Transition Metal Ions Promote the Bioavailability of Hydrophobic Therapeutics: Cu and Zn Interactions with RNA Polymerase I Inhibitor CX5461

• Published in: Chemistry : a European journal Vol. 24; no. 24; pp. 6334 - 6338
• Main Authors: Prosser, Kathleen E., Leung, Ada W. Y., Harrypersad, Shane, Lewis, Andrew R., Bally, Marcel B., Walsby, Charles J.
• Format: Journal Article
• Language: English
• Published: Germany Wiley Subscription Services, Inc 25.04.2018
• Subjects: Bioavailability; bioinorganic; cancer; Chemistry; Computer applications; Copper; Cytotoxicity; DNA-directed RNA polymerase; Drug development; Hydrophobicity; Metal ions; nuclear magnetic resonance; pH effects; Pyrazine; Ribonucleic acid; RNA; Solubilization; Toxicity; Zinc; bioinorganic; copper; cancer; nuclear magnetic resonance; zinc
• ISSN: 0947-6539; 1521-3765
• DOI: 10.1002/chem.201800289

Low aqueous solubility is a major barrier to the clinical application of otherwise promising drug candidates.

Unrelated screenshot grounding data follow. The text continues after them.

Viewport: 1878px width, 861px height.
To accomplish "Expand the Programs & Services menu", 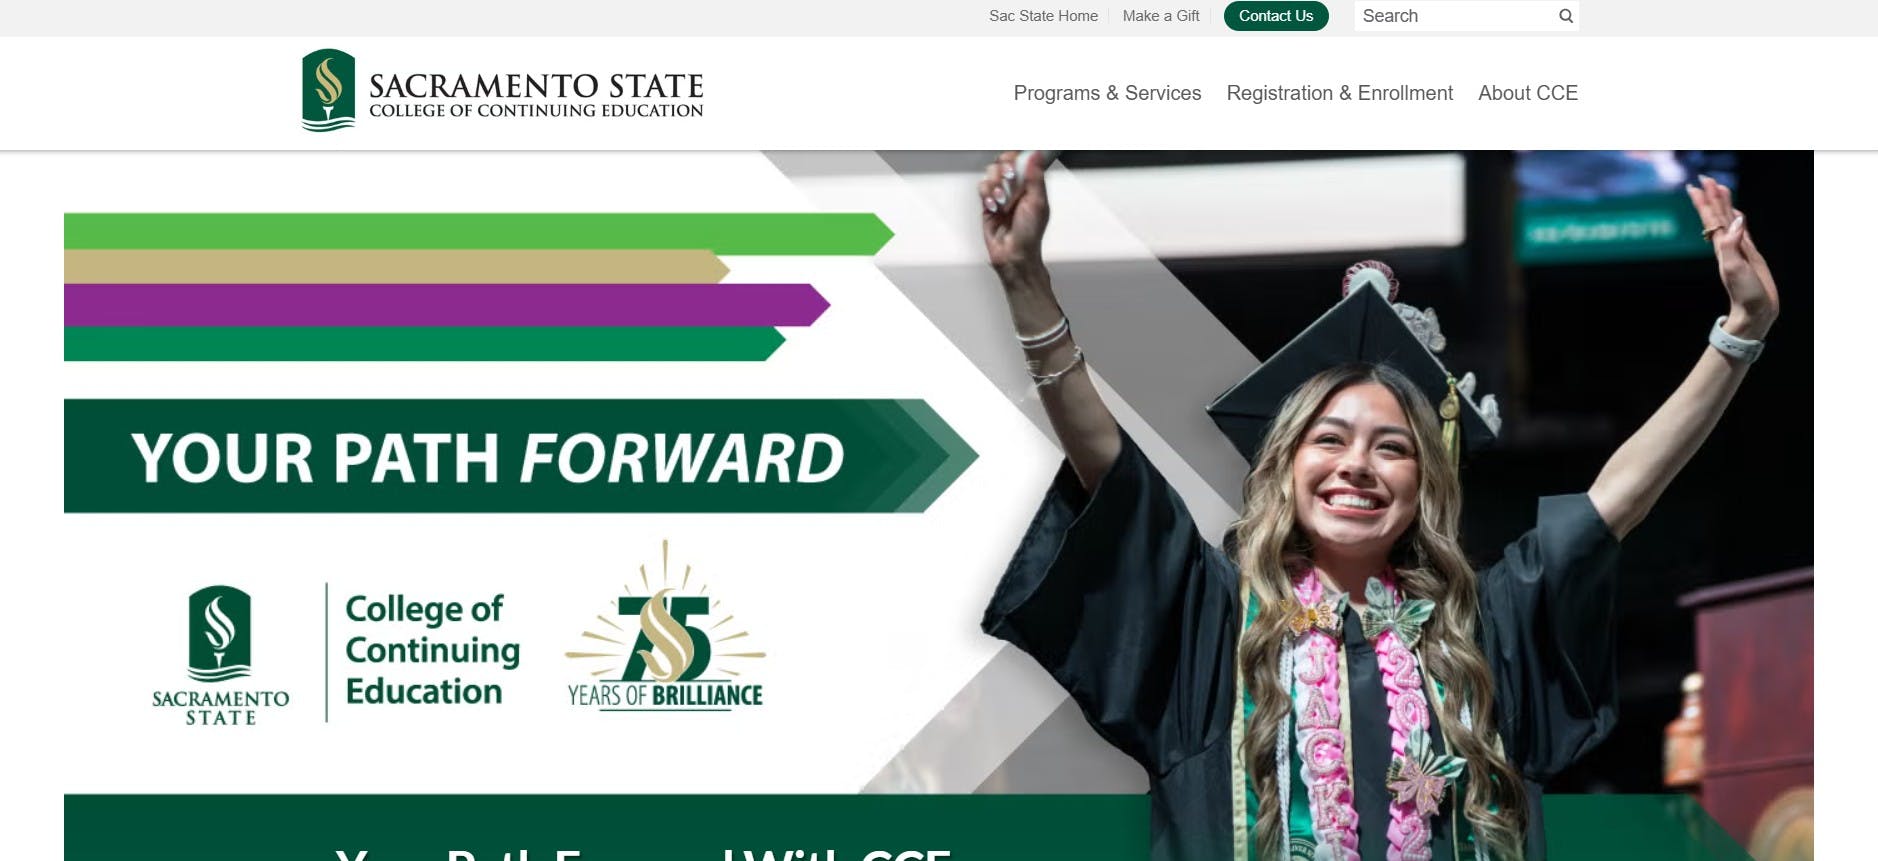I will pos(1107,93).
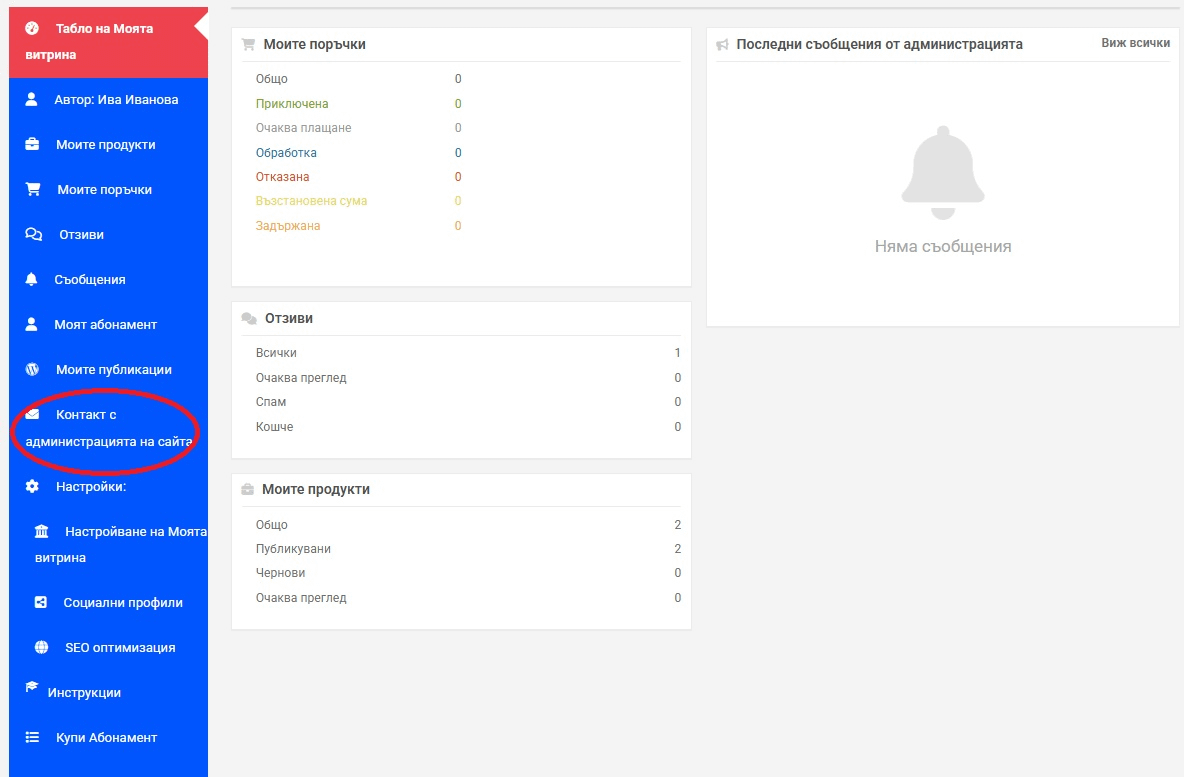
Task: Click the bell icon next to Съобщения
Action: (31, 279)
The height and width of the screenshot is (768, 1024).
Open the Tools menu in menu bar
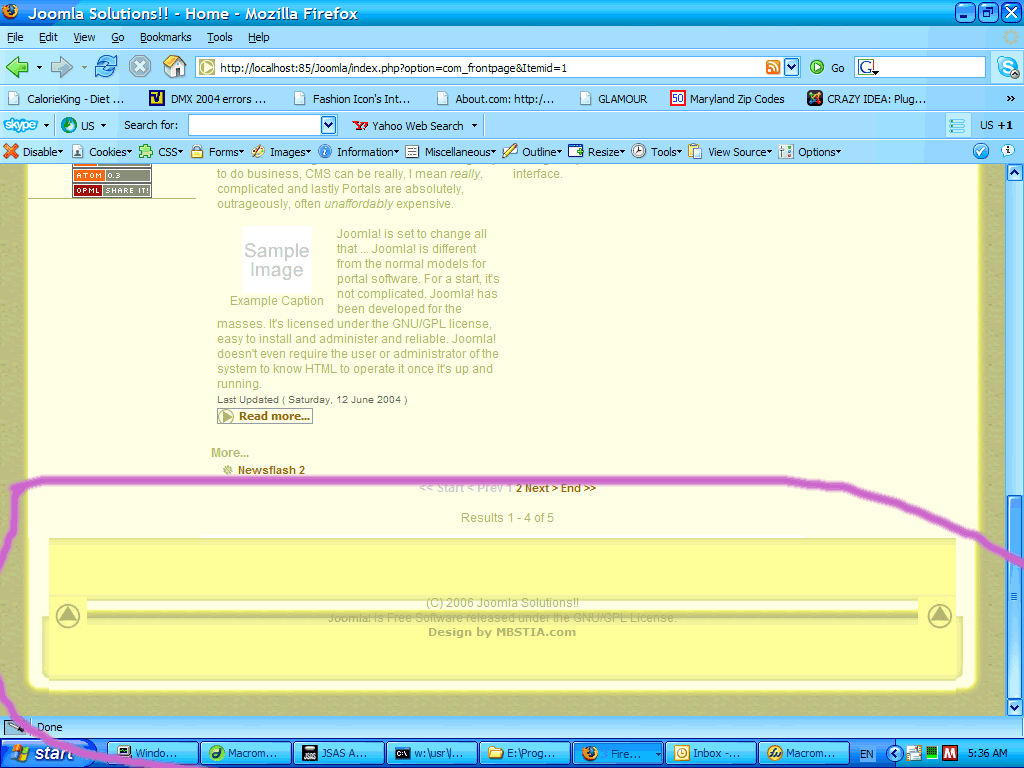(219, 37)
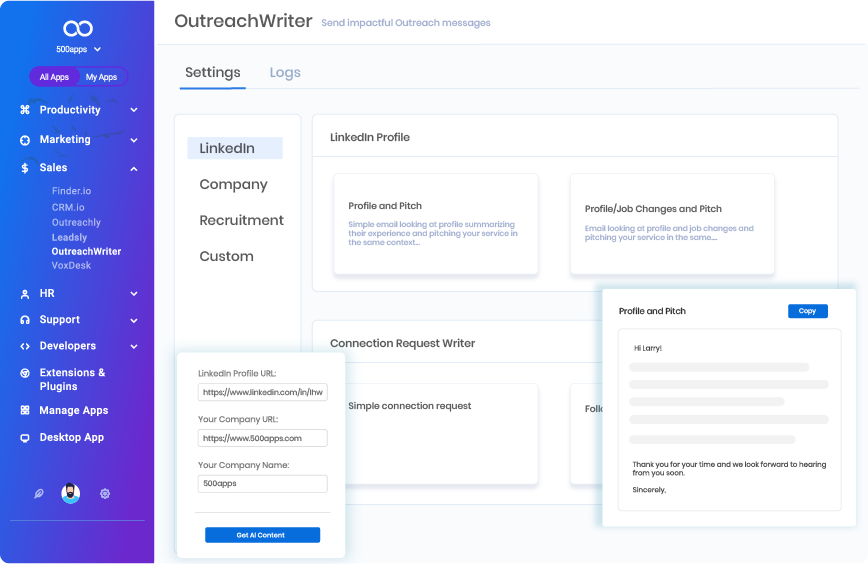Screen dimensions: 868x564
Task: Click the Your Company URL field
Action: tap(263, 438)
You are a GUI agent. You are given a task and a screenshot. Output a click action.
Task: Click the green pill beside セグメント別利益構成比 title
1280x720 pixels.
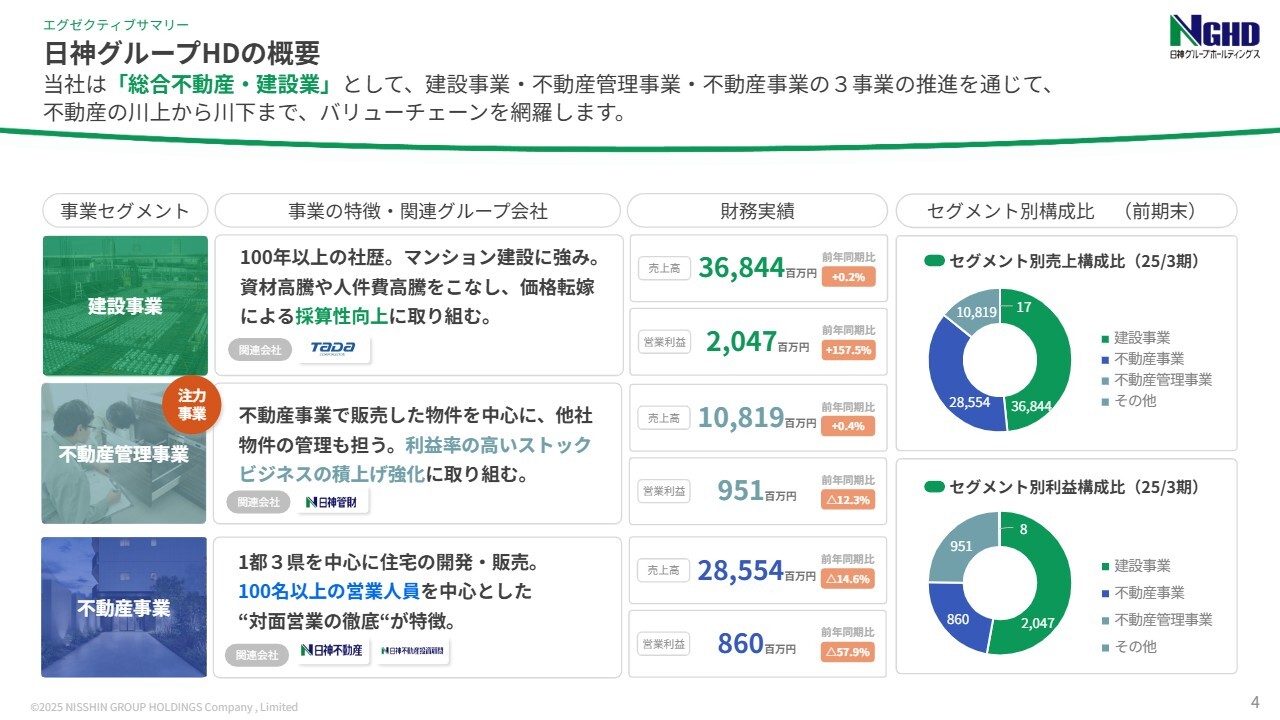[934, 487]
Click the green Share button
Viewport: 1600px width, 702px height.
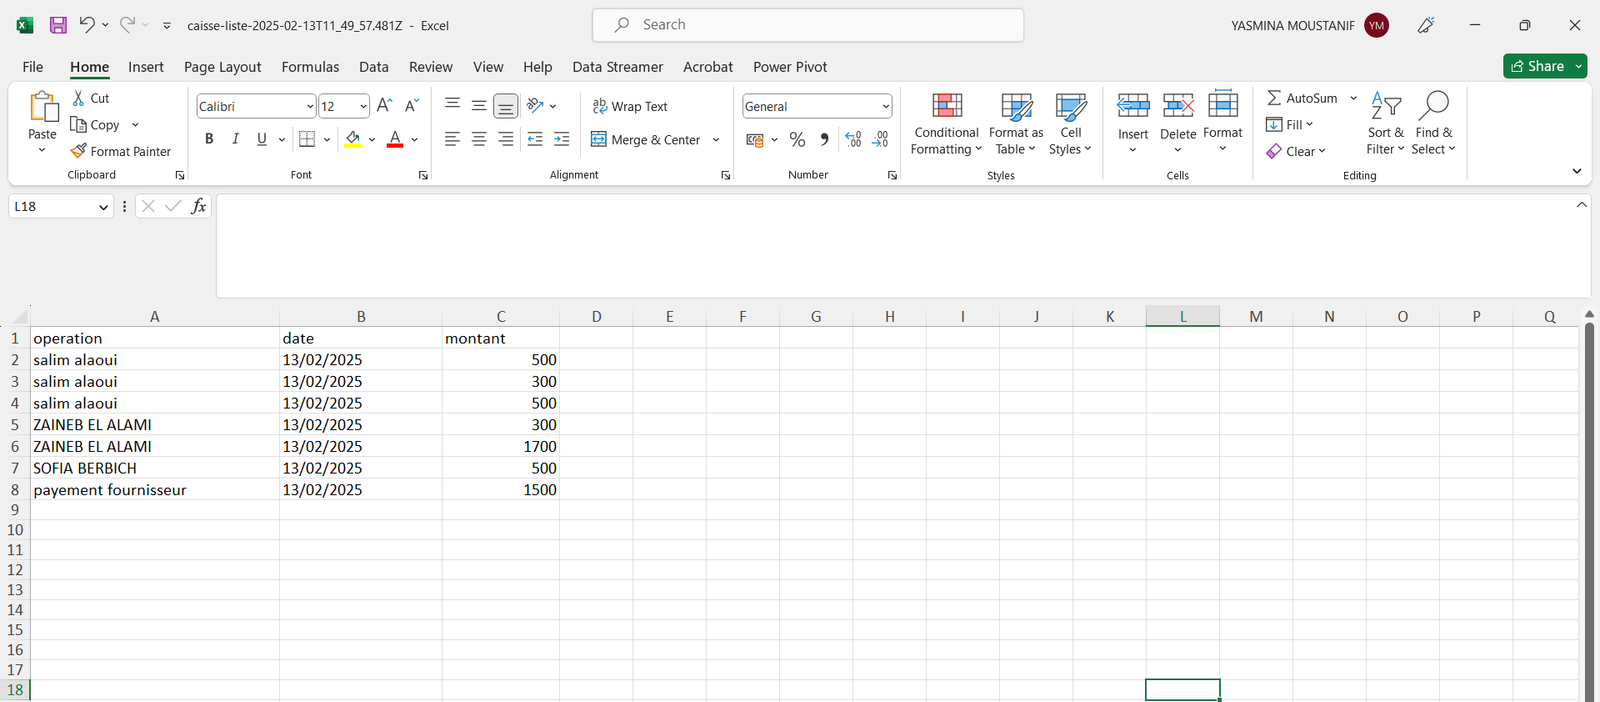tap(1537, 66)
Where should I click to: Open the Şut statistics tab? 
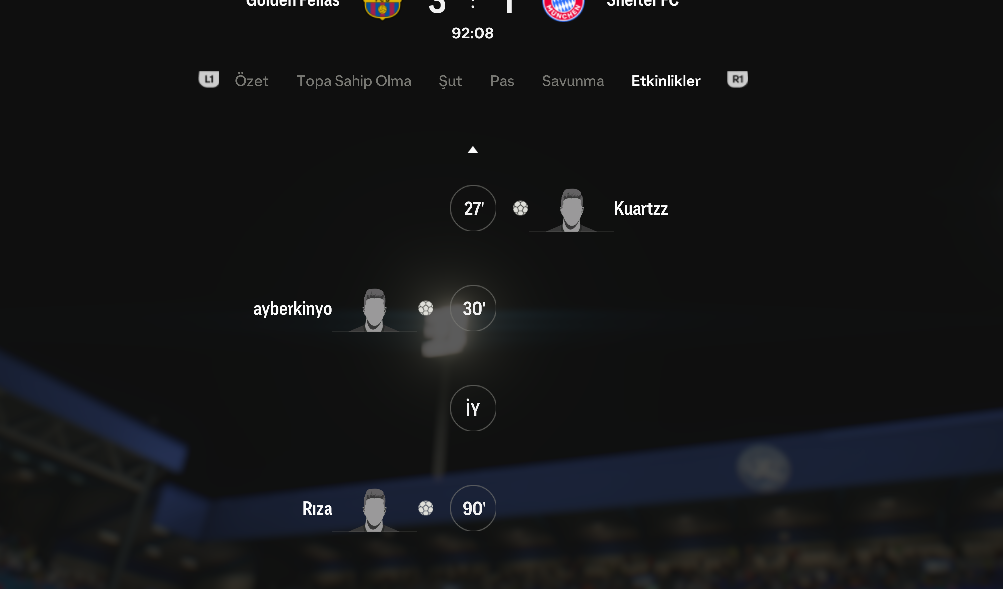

We demonstrate that this issue can be resolved in medicinal molecules containing potential ligating groups, through the addition of labile transition‐metal ions. Incubation of the chemotherapeutic CX5461 with Cu2+ or Zn2+ enables solubilization at neutral pH but does not affect intrinsic cytotoxicity. Spectroscopic and computational studies demonstrate that this arises from coordination to the pyrazine functionality of CX5461 and may involve bidentate coordination at physiological pH. Overcoming insolubility: A new method for solubilizing a hydrophobic drug while maintaining its intrinsic activity is demonstrated, using transition‐metal–ion interactions with ligating functional groups.